Es waren zähe Verhandlungen. Und zwischendurch sah es ganz danach aus, als wäre es für den Daimler-Chef Ola Källenius keine ernsthafte Option, den elektrischen Antriebsstrang (eATS) in das vom Verbrennungsmotor besonders abhängige Werk am Stammsitz in Untertürkheim zu holen und selbst zu fertigen. Nun aber kann die Arbeitnehmerseite aufatmen. Die Konzernleitung hat den Deal abgesegnet, auch der Betriebsrat mehrheitlich zugestimmt. "Die Produktion des eATS ist ein Bekenntnis zum Mercedes-Benz Traditionsstandort Untertürkheim und ein zukunftsweisendes Signal für die Beschäftigten", sagten Standortleiter Frank Deiß und Betriebsratschef Michael Häberle laut Mitteilung. Zwar geht es nur um die Sicherung von 350 der rund 11.000 Jobs in der Produktion. Doch die Investition hat eine hohe Symbolkraft weit über diese Zahlen hinaus.
Am Ende war es wohl die Macht der Argumente. Immer wieder hat Betriebsratschef Michael Häberle diese wiederholt, auch in persönlichen Gesprächen mit Daimler-Chef Ola Källenius. Schaut man nur auf die Lohnstückkosten, dann ist der Standort Untertürkheim im Wettbewerb mit den großen Zulieferern oder Standorten in Osteuropa kaum konkurrenzfähig. Doch für Häberle zählt mehr dazu als die reine Betriebswirtschaftslehre. "Anläufe neuer Produkte klappen vor allem dann gut, wenn Entwicklung und Produktion nahe beieinander liegen und die Absprache auf kurzen Wegen funktioniert", ist er überzeugt. "Die daraus resultierende Flexibilität und Qualität ist nicht nur unbezahlbar, sie kann vor allem nur durch eine Produktion im eigenen Haus gewährleistet werden." Dies gelte vor allem dann, wenn – wie bei einer neuen Technologie zu erwarten – viele Änderungen in der Anfangsphase notwendig sind. Müsste dagegen mit einem Zulieferer jede Spezifikation neu verhandelt werden, dann könnten die Kosten enorm steigen.

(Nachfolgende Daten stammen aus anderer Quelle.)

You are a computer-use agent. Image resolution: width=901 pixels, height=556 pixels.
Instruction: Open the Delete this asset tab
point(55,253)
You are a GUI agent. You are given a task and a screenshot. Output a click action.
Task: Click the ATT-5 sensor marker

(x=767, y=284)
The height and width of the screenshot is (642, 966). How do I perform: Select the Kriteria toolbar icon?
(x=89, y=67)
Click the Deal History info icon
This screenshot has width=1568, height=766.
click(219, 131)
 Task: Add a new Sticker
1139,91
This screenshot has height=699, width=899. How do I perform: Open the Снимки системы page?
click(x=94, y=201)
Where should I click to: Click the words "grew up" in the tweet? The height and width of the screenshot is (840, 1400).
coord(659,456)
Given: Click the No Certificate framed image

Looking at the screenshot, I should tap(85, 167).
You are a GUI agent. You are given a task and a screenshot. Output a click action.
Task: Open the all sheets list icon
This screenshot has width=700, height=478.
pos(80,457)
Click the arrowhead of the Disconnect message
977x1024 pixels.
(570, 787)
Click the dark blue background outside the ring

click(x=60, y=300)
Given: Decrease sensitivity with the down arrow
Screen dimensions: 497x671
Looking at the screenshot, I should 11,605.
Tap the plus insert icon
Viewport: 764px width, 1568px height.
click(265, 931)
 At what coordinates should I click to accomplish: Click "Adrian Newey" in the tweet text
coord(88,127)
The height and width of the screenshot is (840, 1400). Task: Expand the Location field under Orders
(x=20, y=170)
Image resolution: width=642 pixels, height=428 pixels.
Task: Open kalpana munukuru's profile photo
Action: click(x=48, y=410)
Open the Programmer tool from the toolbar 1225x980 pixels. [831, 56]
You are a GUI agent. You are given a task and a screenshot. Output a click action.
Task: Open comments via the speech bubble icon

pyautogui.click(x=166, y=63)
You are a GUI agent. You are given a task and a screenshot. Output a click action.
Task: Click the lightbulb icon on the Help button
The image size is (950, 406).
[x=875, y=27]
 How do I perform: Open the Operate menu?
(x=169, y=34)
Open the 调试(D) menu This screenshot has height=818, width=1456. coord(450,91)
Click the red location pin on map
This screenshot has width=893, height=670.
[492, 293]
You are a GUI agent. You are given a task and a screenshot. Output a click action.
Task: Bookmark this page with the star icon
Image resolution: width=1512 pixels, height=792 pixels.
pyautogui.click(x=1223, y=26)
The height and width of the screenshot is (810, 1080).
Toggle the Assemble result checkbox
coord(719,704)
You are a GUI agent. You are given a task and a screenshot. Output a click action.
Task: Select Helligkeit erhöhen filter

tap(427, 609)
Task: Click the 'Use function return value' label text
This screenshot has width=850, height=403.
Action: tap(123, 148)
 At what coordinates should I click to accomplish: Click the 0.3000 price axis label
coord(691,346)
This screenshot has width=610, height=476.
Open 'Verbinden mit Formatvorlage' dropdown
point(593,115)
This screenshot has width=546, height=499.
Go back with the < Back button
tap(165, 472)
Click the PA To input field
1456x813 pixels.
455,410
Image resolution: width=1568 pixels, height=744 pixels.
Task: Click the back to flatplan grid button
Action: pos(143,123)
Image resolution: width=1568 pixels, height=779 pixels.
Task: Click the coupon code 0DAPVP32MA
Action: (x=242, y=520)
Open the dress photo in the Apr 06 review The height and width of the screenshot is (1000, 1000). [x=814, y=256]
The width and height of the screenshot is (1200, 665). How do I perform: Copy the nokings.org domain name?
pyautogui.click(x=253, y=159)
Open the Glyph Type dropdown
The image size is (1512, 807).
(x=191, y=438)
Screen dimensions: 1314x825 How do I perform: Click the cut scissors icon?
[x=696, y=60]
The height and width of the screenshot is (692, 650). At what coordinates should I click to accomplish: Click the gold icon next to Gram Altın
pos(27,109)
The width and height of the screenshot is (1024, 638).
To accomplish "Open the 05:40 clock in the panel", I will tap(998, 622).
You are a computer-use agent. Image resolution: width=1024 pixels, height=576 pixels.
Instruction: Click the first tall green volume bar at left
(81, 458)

Dazu hat der Betriebsrat konkrete Vorschläge gemacht, wie sich beispielsweise über die Verschiebung von Pausen und Verbesserungen in der Arbeitsorganisation bei Schichtmodellen die Effizienz erhöhen und Kosten senken lassen. So konnten auch Forderungen der Unternehmensleitung nach der Einbringung von zwei Qualifizierungstagen durch die Mitarbeiter abgewendet werden. "Das wäre ein Eingriff in den Tarifvertrag gewesen. Derartige Eingriffe haben wir von Anfang an ausgeschlossen", sagt Häberle. Fortbildung sei die Voraussetzung dafür, den Job überhaupt machen zu können. Seit vier Wochen haben die Mitarbeiter in Untertürkheim zudem jegliche Mehrarbeit abgelehnt, um die Verhandlungen zu beschleunigen.